In terms of finances, what should companies offer to pay for, to equip their remote workers?

There is a collection of official guidance for tax purposes, but what interests me is the different experiences that remote workers have. 

I know someone who works for a tech startup, who is complaining bitterly at the moment, because a perk of the office was that he got free food twice a day. Working remotely, he doesn’t get that – should the business pay for his meals or reimburse him in some way? Perhaps send him food parcels! Employees in most businesses would have very little sympathy here.

So there are many perspectives, sometimes an even distinct lack of gratitude, and above all it is important that a business treats its employees fairly across the company.

I think companies should make it clear that there are some services which are more important than others. Some will pay for broadband; some will pamper employees a little with IT equipment – both of these make sense because remote workers will be more productive with the right connectivity and computers.  

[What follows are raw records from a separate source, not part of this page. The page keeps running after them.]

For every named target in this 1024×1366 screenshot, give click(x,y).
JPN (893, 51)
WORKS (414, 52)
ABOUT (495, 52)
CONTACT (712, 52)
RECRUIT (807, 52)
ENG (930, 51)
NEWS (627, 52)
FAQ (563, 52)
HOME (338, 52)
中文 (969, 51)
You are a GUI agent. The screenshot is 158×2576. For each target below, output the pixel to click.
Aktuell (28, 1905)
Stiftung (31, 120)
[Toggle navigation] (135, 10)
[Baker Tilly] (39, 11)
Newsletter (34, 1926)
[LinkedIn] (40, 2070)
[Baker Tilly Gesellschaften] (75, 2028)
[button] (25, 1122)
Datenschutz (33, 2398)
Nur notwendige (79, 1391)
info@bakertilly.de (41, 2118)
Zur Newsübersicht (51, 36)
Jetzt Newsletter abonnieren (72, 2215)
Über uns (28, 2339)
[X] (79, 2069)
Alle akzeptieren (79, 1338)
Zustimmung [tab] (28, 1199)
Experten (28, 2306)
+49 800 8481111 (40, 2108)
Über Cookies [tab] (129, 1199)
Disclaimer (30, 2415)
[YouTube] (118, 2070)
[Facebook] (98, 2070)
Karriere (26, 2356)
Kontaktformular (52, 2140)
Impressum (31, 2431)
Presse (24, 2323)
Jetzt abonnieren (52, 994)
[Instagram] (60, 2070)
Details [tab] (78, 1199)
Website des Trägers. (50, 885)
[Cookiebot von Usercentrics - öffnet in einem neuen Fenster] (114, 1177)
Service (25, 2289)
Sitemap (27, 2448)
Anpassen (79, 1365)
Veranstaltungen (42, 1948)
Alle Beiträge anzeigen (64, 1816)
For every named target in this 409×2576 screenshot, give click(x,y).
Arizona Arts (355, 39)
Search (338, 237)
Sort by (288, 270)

Whilst we’re talking about finance, how can a CFO manage employees’ ability to spend in a remote environment? We’ve seen that managers need to learn to let go, but equally, somebody’s got to keep an eye on the purse strings.

I think this is an issue of realism. For example, consider this message from Finance: “Please make purchases electronically, but keep receipts.” How is any auditor going to question employees over individual purchases three months after the event? I’m a former auditor, so I speak both from the point of view of what I think is acceptable utility and not; and also as somebody who is concerned with compliance and governance. Systems have to be workable. 

Therefore, give remote employees a budget. So long as it’s legally tenable, so long as there is compliance built around the regime, give them a budget and the freedom to spend it. Certainly, make the rules clear. Make it obvious that budgets can be used for equipment, for example, but not for other reasons; and that purchases must be tracked by the employee. But truly, I think that most people won’t misuse those freedoms. Overall, that will be more effective than layers of restrictions aiming to control costs.